Granted. But the "same sex marriage" issue is ladden with bad legal decisions. It is an issue that open minded conservatives aware of the misuse of the term "judicial activism" would have a hard time swallowing as a good example to make Glenn's point. Obviously we all can't read every decision that comes down the pike and make informed comment on them. We have to rely somewhat on synopsis from those we trust. Broadly speaking- the "Same Sex marriage" issue is one that conservatives are generally right in citing as cases of Judicial Activism- though some deicisions may not be. In a short post essay like this one- I don't think it was the best choice to get his point across.
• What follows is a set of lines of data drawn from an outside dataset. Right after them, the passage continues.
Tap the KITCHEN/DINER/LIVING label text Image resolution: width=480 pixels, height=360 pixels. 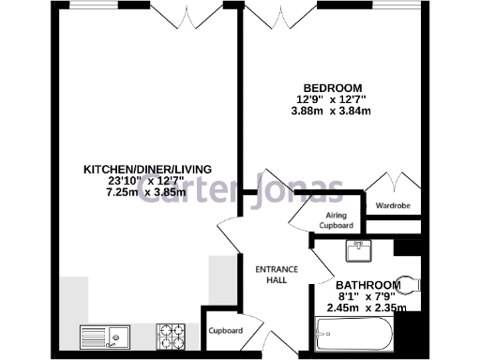point(147,170)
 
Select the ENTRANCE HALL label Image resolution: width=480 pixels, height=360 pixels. point(277,274)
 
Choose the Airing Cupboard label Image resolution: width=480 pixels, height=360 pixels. point(336,220)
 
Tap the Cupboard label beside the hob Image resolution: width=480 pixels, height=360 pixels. point(225,331)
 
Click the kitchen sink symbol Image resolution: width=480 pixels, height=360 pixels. point(104,335)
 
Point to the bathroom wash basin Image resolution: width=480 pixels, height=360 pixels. point(356,251)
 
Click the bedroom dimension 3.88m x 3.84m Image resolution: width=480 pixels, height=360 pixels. point(331,111)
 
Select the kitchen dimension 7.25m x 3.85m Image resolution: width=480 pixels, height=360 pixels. point(147,192)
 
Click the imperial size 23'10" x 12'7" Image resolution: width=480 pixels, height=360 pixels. point(147,181)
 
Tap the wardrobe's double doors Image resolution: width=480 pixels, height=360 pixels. point(390,184)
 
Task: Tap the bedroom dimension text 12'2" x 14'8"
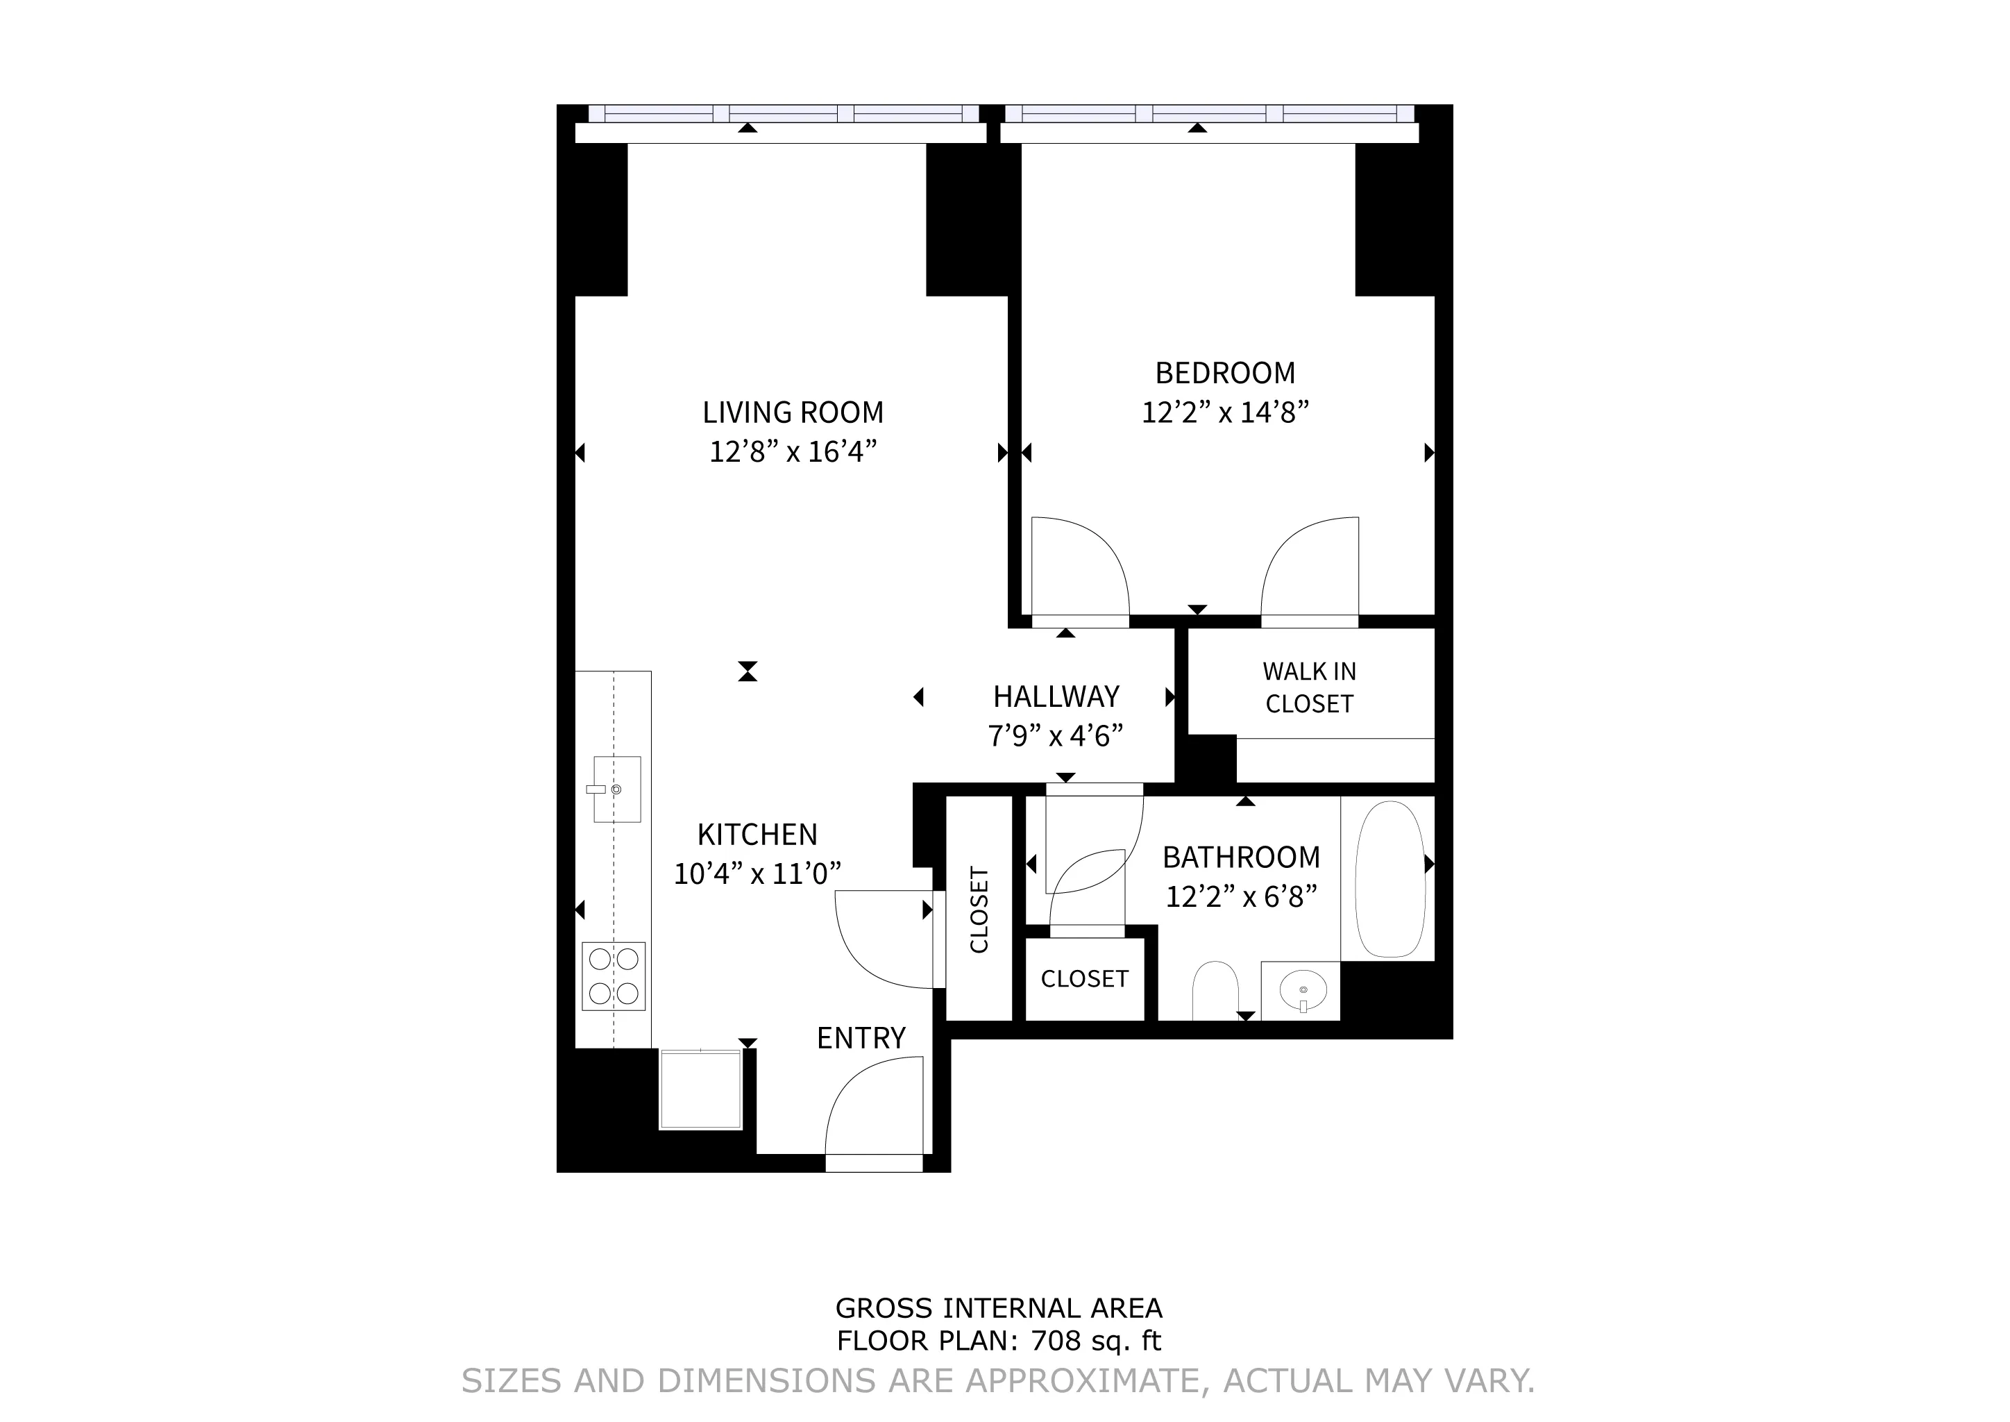tap(1225, 412)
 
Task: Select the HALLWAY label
tap(1056, 696)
Schiavo, various court decisions against prayer in schools that have all manner of nuance, and of course the laughable denunciations of judges that have ruled against the torture regime of this adminstration as "activism" are far better examples for general purposes in my opinion.
-
Chris Dowd
Roe v. Wade, to which you alluded earlier, would be a perfect rare example of the legislature at State and then Federal levels failing to achieve needed consensus.-- Gordon
I don't know what to say to this. No "Consensus" was needed....The 50 states had various laws on the subject that were all over the map- from strictly prohibitive to rather more liberal.-- Chris Dowd
That's the sole point of disagreement with my feeble stab at legal history? Then you contend that the SC should have declined to hear the case? Isn't it the Court's right to hear any case brought before it? If the law Roe challenged was unconstitutional in Texas, how could it be constitutional elsewhere? Of course consensus was needed.
The SC stated it would have preferred not to make the scientific investigations needed to settle the law, but absent legislative action prior, and with the urgency of a biologically imposed deadline, and with the immediate compelling interest of Roe's rights, they took care of the nation's business - legitimately. Any other outcome would have violated Roe's rights.